Meskipun demikian, penerima bantuan tetap diarahkan untuk berbelanja di toko yang berada di wilayah kecamatan masing-masing. Untuk Kecamatan Purworejo, ada tiga toko yang ditunjuk sebagai penyedia bahan bangunan.
“Kalau kira-kira toko yang Bapak/Ibu pilih ada masalah, misalnya pengiriman telat sampai 2-3 hari, bisa lapor ke TFL atau langsung ke saya,” jelas Wisnu.
Wisnu juga menekankan pentingnya nota pembelian sebagai bukti pelaporan. Nota ini harus sesuai dengan Rencana Anggaran Biaya (RAB) yang telah ditentukan.

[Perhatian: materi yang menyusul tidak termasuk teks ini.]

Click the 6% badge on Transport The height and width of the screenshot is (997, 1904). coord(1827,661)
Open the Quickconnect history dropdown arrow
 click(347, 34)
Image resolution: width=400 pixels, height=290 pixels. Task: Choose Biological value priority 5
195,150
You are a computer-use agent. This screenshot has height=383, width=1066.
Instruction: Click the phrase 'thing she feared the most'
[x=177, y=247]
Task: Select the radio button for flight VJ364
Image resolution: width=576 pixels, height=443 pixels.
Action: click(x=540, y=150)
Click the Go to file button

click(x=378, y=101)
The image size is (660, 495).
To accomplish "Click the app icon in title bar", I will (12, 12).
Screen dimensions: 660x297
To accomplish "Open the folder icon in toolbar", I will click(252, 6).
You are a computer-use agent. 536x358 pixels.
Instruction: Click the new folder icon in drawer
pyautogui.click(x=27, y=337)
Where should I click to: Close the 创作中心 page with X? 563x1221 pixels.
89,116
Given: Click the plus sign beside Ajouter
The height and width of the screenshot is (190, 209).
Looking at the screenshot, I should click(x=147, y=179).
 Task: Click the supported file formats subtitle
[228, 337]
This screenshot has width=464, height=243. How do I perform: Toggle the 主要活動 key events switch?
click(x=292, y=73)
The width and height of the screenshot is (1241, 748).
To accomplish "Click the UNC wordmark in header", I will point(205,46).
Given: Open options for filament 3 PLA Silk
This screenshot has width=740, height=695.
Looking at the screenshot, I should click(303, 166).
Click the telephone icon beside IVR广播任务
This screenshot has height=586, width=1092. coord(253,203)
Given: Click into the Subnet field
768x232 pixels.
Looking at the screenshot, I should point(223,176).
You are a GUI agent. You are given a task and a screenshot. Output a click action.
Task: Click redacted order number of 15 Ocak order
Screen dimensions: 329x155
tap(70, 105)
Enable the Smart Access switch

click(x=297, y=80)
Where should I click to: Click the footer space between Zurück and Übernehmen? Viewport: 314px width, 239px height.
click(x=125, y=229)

“Belanjakan dana ini sesuai dengan RAB. Jika ada toko yang tidak mengirim barang yang dipesan, kami akan berikan sanksi. Bantuan ini bertujuan mengubah rumah yang tadinya belum layak menjadi layak, bukan dari jelek menjadi bagus,” tegasnya.
Namun, Wisnu mempersilakan penerima bantuan jika ingin menambah biaya dari tabungan pribadi agar rumah bisa menjadi lebih baik. “Semua dana ini dari APBD. Saya harus menjaga transparansi karena nantinya akan diperiksa. Jadi, mohon simpan nota belanja dengan baik, jangan sampai hilang,” imbuhnya.

Rincian Penerima Bantuan dan Alokasi Dana
Di Kecamatan Purworejo, total ada 57 penerima bantuan yang tersebar di tujuh kelurahan, yaitu:
Pohjentrek: 18 penerima
Wirogunan: 6 penerima
Tembokrejo: 4 penerima
Purutrejo: 8 penerima
Kebonagung: 4 penerima
Purworejo: 10 penerima
Sekargadung: 7 penerima
Setiap penerima bantuan mendapatkan dana sebesar Rp17,5 juta tanpa dipungut biaya apa pun. Rincian dana tersebut adalah Rp12,5 juta untuk pembelian bahan bangunan dan Rp5 juta untuk upah tukang.
Penerima bantuan di Kecamatan Purworejo akan dibantu oleh tiga TFL. Para TFL ini bertugas membimbing penerima dalam memilih toko bangunan dan menyusun RAB berdasarkan nota pembelian sebagai laporan akhir.